__ACTION ITEM__
Repeat back the entries that follow, keeping every word as it is.

### DATA TO EXAMINE ###

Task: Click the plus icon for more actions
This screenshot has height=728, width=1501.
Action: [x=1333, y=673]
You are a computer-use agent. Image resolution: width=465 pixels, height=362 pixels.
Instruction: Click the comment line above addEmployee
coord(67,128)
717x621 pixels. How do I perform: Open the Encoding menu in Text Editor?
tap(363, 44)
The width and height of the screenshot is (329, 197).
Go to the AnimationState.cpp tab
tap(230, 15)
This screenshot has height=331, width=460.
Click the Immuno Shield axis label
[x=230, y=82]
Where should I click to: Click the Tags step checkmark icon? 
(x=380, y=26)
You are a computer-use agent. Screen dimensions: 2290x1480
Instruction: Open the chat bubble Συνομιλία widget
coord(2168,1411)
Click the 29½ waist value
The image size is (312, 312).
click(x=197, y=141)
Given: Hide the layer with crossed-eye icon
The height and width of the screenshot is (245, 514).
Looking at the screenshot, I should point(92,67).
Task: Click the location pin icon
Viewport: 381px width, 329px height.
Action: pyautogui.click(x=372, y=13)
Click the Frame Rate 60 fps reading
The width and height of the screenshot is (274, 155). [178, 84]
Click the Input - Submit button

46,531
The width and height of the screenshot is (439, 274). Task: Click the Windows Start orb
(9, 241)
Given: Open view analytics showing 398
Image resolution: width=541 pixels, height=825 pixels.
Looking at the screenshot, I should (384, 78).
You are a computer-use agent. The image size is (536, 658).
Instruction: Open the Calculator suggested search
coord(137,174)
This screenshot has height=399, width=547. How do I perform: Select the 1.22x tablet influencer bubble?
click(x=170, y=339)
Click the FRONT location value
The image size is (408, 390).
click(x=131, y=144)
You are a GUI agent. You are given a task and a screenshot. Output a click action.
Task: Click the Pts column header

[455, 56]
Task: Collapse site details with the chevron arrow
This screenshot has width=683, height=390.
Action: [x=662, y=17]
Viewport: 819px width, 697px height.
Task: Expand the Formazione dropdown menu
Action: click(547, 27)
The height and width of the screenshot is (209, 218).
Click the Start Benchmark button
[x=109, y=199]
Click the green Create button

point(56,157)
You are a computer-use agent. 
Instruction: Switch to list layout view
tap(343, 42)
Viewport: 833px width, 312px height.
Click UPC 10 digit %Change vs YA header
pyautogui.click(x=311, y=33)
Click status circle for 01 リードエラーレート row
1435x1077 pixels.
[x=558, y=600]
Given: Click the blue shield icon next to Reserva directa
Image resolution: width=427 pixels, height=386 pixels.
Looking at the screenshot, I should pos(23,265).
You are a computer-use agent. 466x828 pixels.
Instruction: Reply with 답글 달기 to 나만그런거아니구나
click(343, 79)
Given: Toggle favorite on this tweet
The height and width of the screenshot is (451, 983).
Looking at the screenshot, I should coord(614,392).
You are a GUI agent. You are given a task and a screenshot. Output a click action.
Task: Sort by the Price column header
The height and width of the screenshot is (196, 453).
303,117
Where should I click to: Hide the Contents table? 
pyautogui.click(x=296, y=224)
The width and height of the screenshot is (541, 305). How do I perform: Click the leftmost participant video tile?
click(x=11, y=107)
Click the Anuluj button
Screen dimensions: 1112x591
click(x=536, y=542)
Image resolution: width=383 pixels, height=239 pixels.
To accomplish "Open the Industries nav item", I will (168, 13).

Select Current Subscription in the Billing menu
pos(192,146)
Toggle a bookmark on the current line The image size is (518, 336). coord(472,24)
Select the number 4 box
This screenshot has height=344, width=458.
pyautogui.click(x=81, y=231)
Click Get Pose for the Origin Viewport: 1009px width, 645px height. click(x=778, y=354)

###

__RESULT OF THE EXERCISE__
Task: Click the plus icon for more actions
This screenshot has height=728, width=1501.
Action: [x=1333, y=673]
You are a computer-use agent. Image resolution: width=465 pixels, height=362 pixels.
Instruction: Click the comment line above addEmployee
coord(67,128)
717x621 pixels. How do I perform: Open the Encoding menu in Text Editor?
tap(363, 44)
The width and height of the screenshot is (329, 197).
Go to the AnimationState.cpp tab
tap(230, 15)
This screenshot has height=331, width=460.
Click the Immuno Shield axis label
[x=230, y=82]
Where should I click to: Click the Tags step checkmark icon? 
(x=380, y=26)
You are a computer-use agent. Screen dimensions: 2290x1480
Instruction: Open the chat bubble Συνομιλία widget
coord(2168,1411)
Click the 29½ waist value
The image size is (312, 312).
click(x=197, y=141)
Given: Hide the layer with crossed-eye icon
The height and width of the screenshot is (245, 514).
Looking at the screenshot, I should point(92,67).
Task: Click the location pin icon
Viewport: 381px width, 329px height.
Action: pyautogui.click(x=372, y=13)
Click the Frame Rate 60 fps reading
The width and height of the screenshot is (274, 155). [178, 84]
Click the Input - Submit button

46,531
The width and height of the screenshot is (439, 274). Task: Click the Windows Start orb
(9, 241)
Given: Open view analytics showing 398
Image resolution: width=541 pixels, height=825 pixels.
Looking at the screenshot, I should (384, 78).
You are a computer-use agent. The image size is (536, 658).
Instruction: Open the Calculator suggested search
coord(137,174)
This screenshot has height=399, width=547. How do I perform: Select the 1.22x tablet influencer bubble?
click(x=170, y=339)
Click the FRONT location value
The image size is (408, 390).
click(x=131, y=144)
You are a GUI agent. You are given a task and a screenshot. Output a click action.
Task: Click the Pts column header

[455, 56]
Task: Collapse site details with the chevron arrow
This screenshot has width=683, height=390.
Action: [x=662, y=17]
Viewport: 819px width, 697px height.
Task: Expand the Formazione dropdown menu
Action: click(547, 27)
The height and width of the screenshot is (209, 218).
Click the Start Benchmark button
[x=109, y=199]
Click the green Create button

point(56,157)
You are a computer-use agent. 
Instruction: Switch to list layout view
tap(343, 42)
Viewport: 833px width, 312px height.
Click UPC 10 digit %Change vs YA header
pyautogui.click(x=311, y=33)
Click status circle for 01 リードエラーレート row
1435x1077 pixels.
[x=558, y=600]
Given: Click the blue shield icon next to Reserva directa
Image resolution: width=427 pixels, height=386 pixels.
Looking at the screenshot, I should pos(23,265).
You are a computer-use agent. 466x828 pixels.
Instruction: Reply with 답글 달기 to 나만그런거아니구나
click(343, 79)
Given: Toggle favorite on this tweet
The height and width of the screenshot is (451, 983).
Looking at the screenshot, I should coord(614,392).
You are a GUI agent. You are given a task and a screenshot. Output a click action.
Task: Sort by the Price column header
The height and width of the screenshot is (196, 453).
303,117
Where should I click to: Hide the Contents table? 
pyautogui.click(x=296, y=224)
The width and height of the screenshot is (541, 305). How do I perform: Click the leftmost participant video tile?
click(x=11, y=107)
Click the Anuluj button
Screen dimensions: 1112x591
click(x=536, y=542)
Image resolution: width=383 pixels, height=239 pixels.
To accomplish "Open the Industries nav item", I will (168, 13).

Select Current Subscription in the Billing menu
pos(192,146)
Toggle a bookmark on the current line The image size is (518, 336). coord(472,24)
Select the number 4 box
This screenshot has height=344, width=458.
pyautogui.click(x=81, y=231)
Click Get Pose for the Origin Viewport: 1009px width, 645px height. click(x=778, y=354)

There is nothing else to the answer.